▶ **What is expected**
In the dataset description below, reproduce word for word the stretch from "This purpose of" through "found at http://www.cs.wisc.edu/~street/images/.".
------ Passage for review ------
Machine learning datasets used for CMPS 3560 AI at CSUB. These are (possibly) multi-class datasets intended for use by the backpropagation lab. These datasets were taken from the UCI Machine Learning Repository, a repository for publicly available datasets (https://archive.ics.uci.edu/ml/index.php). Generally, a sample consists of the feature vector followed by a 1-hot encoding of the class membership.
"This is perhaps the best known database to be found in the pattern recognition literature. Fisher's paper is a classic in the field and is referenced frequently to this day. (See Duda & Hart, for example.) The data set contains 3 classes of 50 instances each, where each class refers to a type of iris plant. One class is linearly separable from the other 2; the latter are NOT linearly separable from each other." (https://archive.ics.uci.edu/ml/machine-learning-databases/iris/iris.names).
The purpose of this dataset is to predict the type of Iris flower. There are 4 features, and 3 possible classe memberships. The first 4 columns are measurements of the flower (petal, sepal) and the last 3 columns are a 1-hot encoding of the class membership. The 1-hot vector represents membership to Iris setosa, Iris versicolor and Iris virginica in that order. Because of linear separability you should get very close to 100% even without a non-linear classifier.
- Fisher,R.A. "The use of multiple measurements in taxonomic problems", Annual Eugenics, 7, Part II, 179-188 (1936); also in "Contributions to Mathematical Statistics" (John Wiley, NY, 1950).
"These data are the results of a chemical analysis of wines grown in the same region in Italy but derived from three different cultivars. The analysis determined the quantities of 13 constituents found in each of the three types of wines." (https://archive.ics.uci.edu/ml/machine-learning-databases/wine/wine.names).
This purpose of this dataset is to detect the type of wine. The first 13 columns are attributes of a wine, and the last 3 columns are a 1-hot encoding of the class membership. There are three possible categories of wine.
- Forina, M. et al, PARVUS - An Extendible Package for Data Exploration, Classification and Correlation. Institute of Pharmaceutical and Food Analysis and Technologies, Via Brigata Salerno, 16147 Genoa, Italy.
"Features are computed from a digitized image of a fine needle aspirate (FNA) of a breast mass. They describe characteristics of the cell nuclei present in the image. A few of the images can be found at http://www.cs.wisc.edu/~street/images/.
Separating plane described above was obtained using Multisurface Method-Tree (MSM-T). K. P. Bennett, "Decision Tree Construction Via Linear Programming." Proceedings of the 4th Midwest Artificial Intelligence and Cognitive Science Society, pp. 97-101, 1992], a classification method which uses linear programming to construct a decision tree. Relevant features were selected using an exhaustive search in the space of 1-4 features and 1-3 separating planes.
The actual linear program used to obtain the separating plane in the 3-dimensional space is that described in: K. P. Bennett and O. L. Mangasarian: "Robust Linear Programming Discrimination of Two Linearly Inseparable Sets", Optimization Methods and Software 1, 1992, 23-34" (https://archive.ics.uci.edu/ml/machine-learning-databases/breast-cancer-wisconsin/wdbc.names).
The purpose of this dataset is to predict if a breast tumor is malignant or benign. The first ten columns are attributes of the tumor and the last two columns are a 1-hot vector indicating the class membership. There are two classes (malignant or benign).
- W.N. Street, W.H. Wolberg and O.L. Mangasarian Nuclear feature extraction for breast tumor diagnosis. IS&T/SPIE 1993 International Symposium on Electronic Imaging: Science and Technology, volume 1905, pages 861-870, San Jose, CA, 1993.
------ Recorded data ------
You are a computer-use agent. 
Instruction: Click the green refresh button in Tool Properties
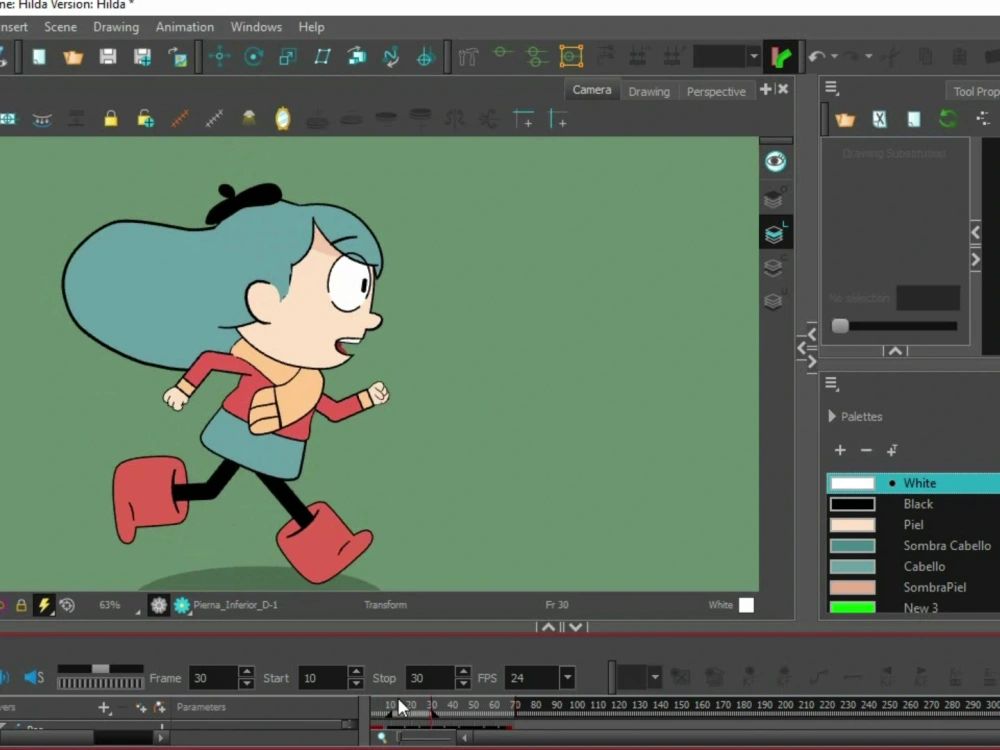pos(947,118)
------
▶ **Solved exercise**
This purpose of this dataset is to detect the type of wine. The first 13 columns are attributes of a wine, and the last 3 columns are a 1-hot encoding of the class membership. There are three possible categories of wine.
- Forina, M. et al, PARVUS - An Extendible Package for Data Exploration, Classification and Correlation. Institute of Pharmaceutical and Food Analysis and Technologies, Via Brigata Salerno, 16147 Genoa, Italy.
"Features are computed from a digitized image of a fine needle aspirate (FNA) of a breast mass. They describe characteristics of the cell nuclei present in the image. A few of the images can be found at http://www.cs.wisc.edu/~street/images/.